Knee arthroscopy is a surgical procedure used to diagnose and treat problems in the knee joint. A fibre optic telescope is inserted through two or three small incisions around the knee joint. The telescope is connected to a video monitor via a fibre-optic cable. The procedure allows a clear view of the whole of the knee joint. Photos or videos of the procedure are recorded and may be printed out or viewed on a computer.
Indications of knee arthroscopy
The procedure is performed for the following reasons:
- Repair or removal of a meniscal tear (“torn cartilage”)
- Repair or removal of damaged or unstable articular hyaline cartilage
- Removal of loose bodies (cartilage or bone)
- Reconstruction of an anterior cruciate ligament
- Multi ligament reconstruction
Knee arthroscopy is performed at our operating theatre in Melbourne as a day procedure. Patients are required to fast for at least six hours before the surgery and to arrive at the hospital a few hours prior to the procedure being done.
The operation generally takes around thirty minutes. At the end of the procedure the orthopaedic surgeon will close the two or three small incisions in the skin using a suture or steri-strips. Local anaesthetic is placed into the knee and into the small wounds to make them numb. Dressings are then applied and a large bandage is then placed on the knee.
For this procedure a general anaesthesia is administered by a specialist anaesthetist. Sometimes regional anaesthesia is used (spinal anaesthetic).

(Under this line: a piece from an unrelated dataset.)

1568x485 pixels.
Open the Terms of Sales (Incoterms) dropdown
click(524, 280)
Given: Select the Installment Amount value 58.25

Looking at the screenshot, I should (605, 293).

After the procedure the patient will be taken to the recovery room for a brief period. Most patients are able to go home within one or two hours of their knee arthroscopy. Patients need to be taken home by a family member or a friend when they are discharged from hospital.

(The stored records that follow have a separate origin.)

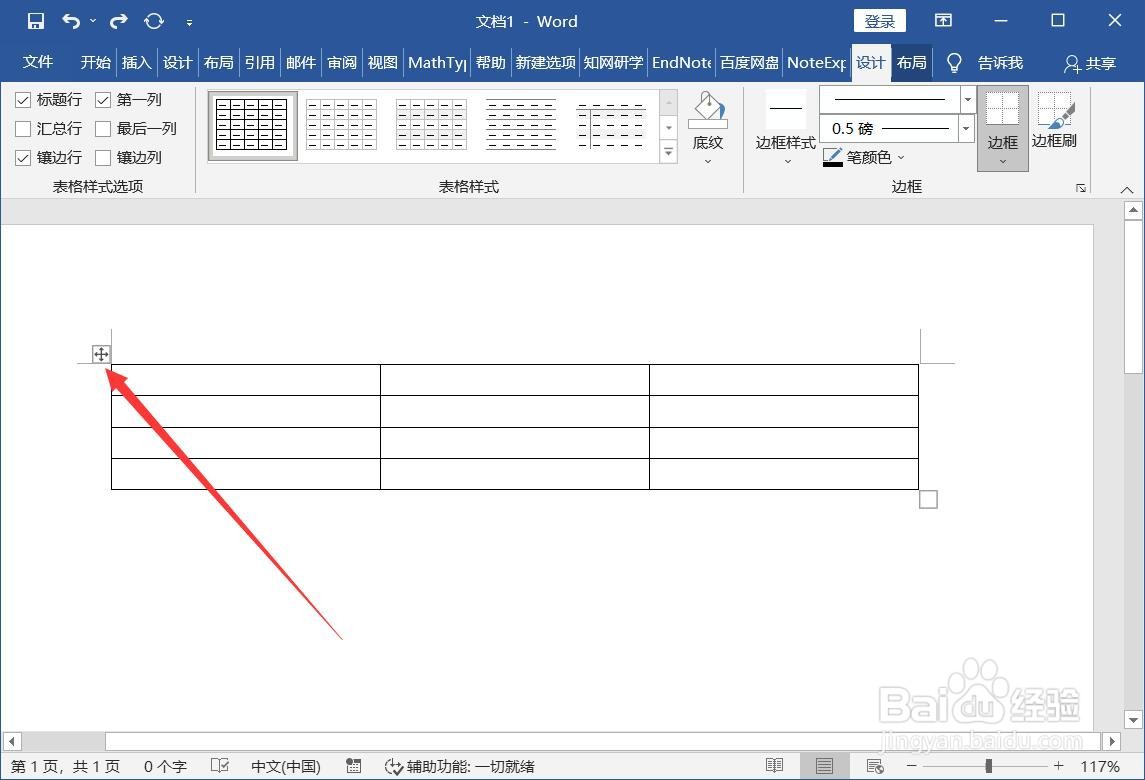This screenshot has width=1145, height=780.
Task: Enable the 汇总行 total row option
Action: tap(22, 128)
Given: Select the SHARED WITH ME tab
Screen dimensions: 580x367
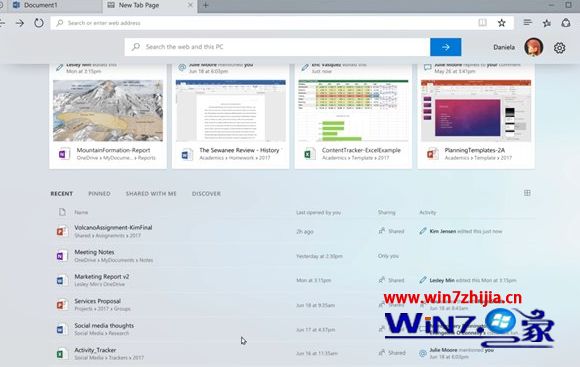Looking at the screenshot, I should 151,193.
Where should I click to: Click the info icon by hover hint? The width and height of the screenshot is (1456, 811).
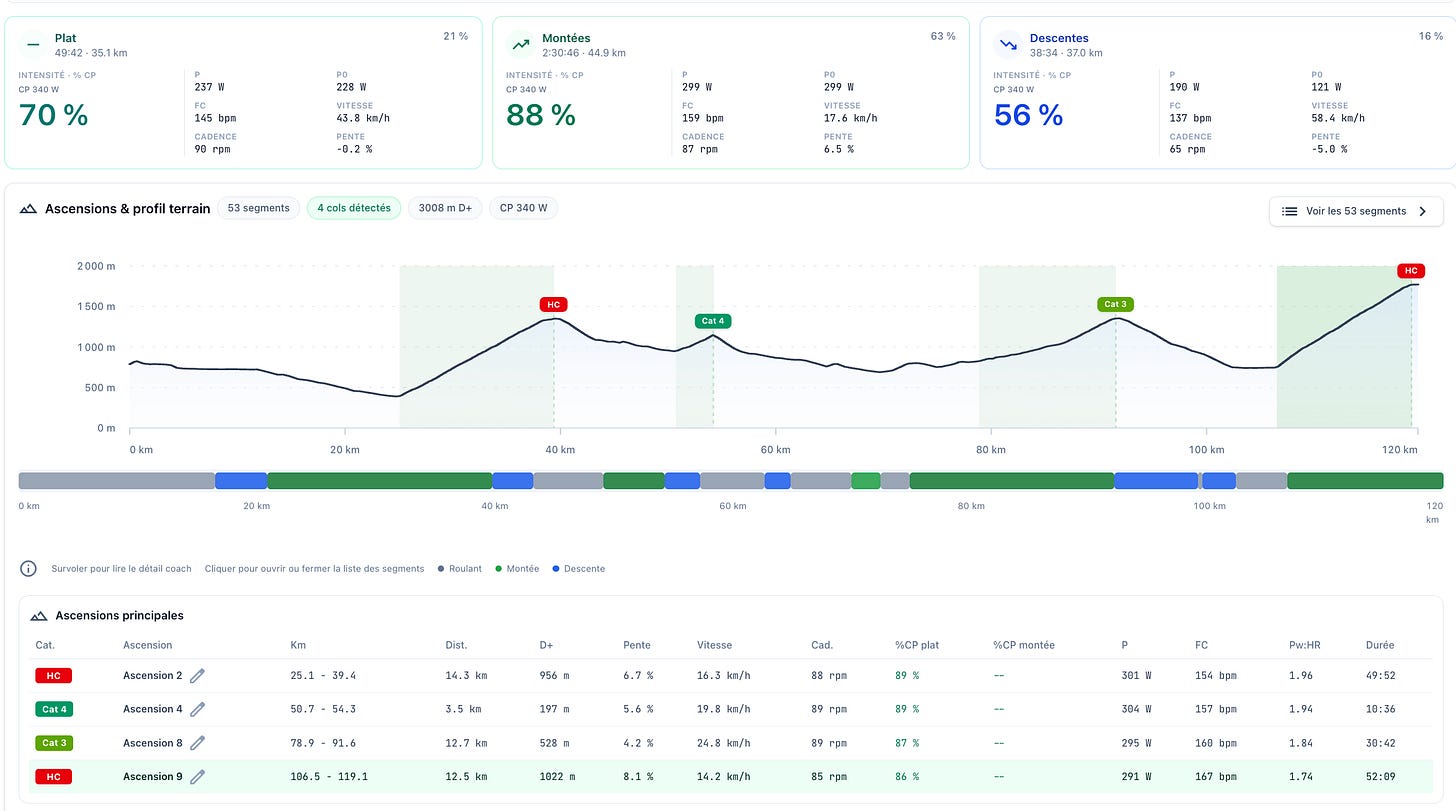(x=29, y=569)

Recovery from surgery is usually rapid. Rest and elevation are particularly important for the first day or two to reduce swelling and pain. Ice or cold packs are also useful to help to decrease swelling. The incisions and the dressing over the knee need to be kept clean and dry. The outer crepe bandage and Velband (padding) may be removed after the third day but the waterproof dressings must be left intact until the patient is seen for post-operative visit.

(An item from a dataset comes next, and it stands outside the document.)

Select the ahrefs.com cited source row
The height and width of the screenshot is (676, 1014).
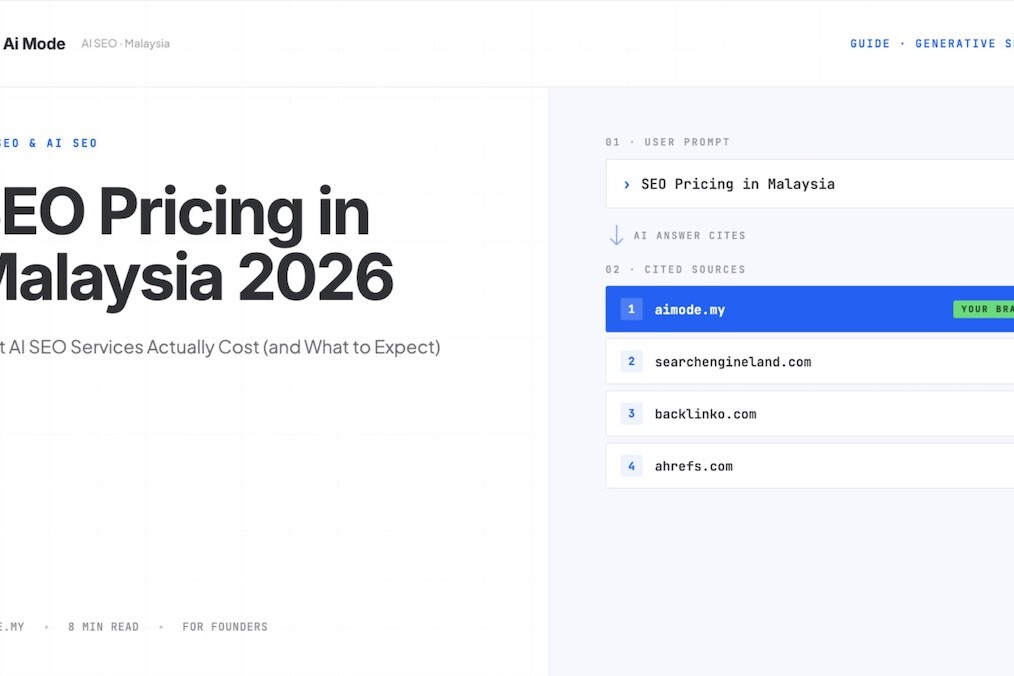[800, 466]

Pain medication is given to the patient on discharge from hospital. Generally, the pain is minimal after knee arthroscopy.
Gentle exercises can begin once the swelling and the pain has decreased.
After the first week exercises and physiotherapy can be commenced. Driving is generally safe one week following the procedure. Returning to work and returning to sport will occur under the guidance of the surgeon and sometimes a physiotherapist.
Patients will attend for a follow up visit at the Knox Orthopaedic Group consulting rooms in Melbourne one to two weeks after the procedure. A specialist nurse will remove the dressings and check the wound. The treating orthopaedic surgeon will also assess the patient’s progress.
Risks and Complications of Knee Arthroscopy
Complications are rare following this procedure. Potential post-operative problems include:
- bleeding (haemarthrosis)
- blood clots (deep venous thrombosis)
These are not common, but may need urgent attention. The patient should contact the orthopaedic surgeon immediately if any of the following symptoms occur:
- Warmth or redness around the knee
- Fever, sweats or shakes
- Significant pain not responding to rest, elevation and simple painkillers
- Pain in the calf muscle at the back of the knee
The outcome of knee arthroscopy depends on what the orthopaedic surgeon has found within the knee joint and the degree of damage present in the knee. If there are significant degenerative changes to the knee joint (osteoarthritis) full recovery may not occur. Most patients who have meniscal tears or simple removal of loose bodies make a full and complete recovery following surgery.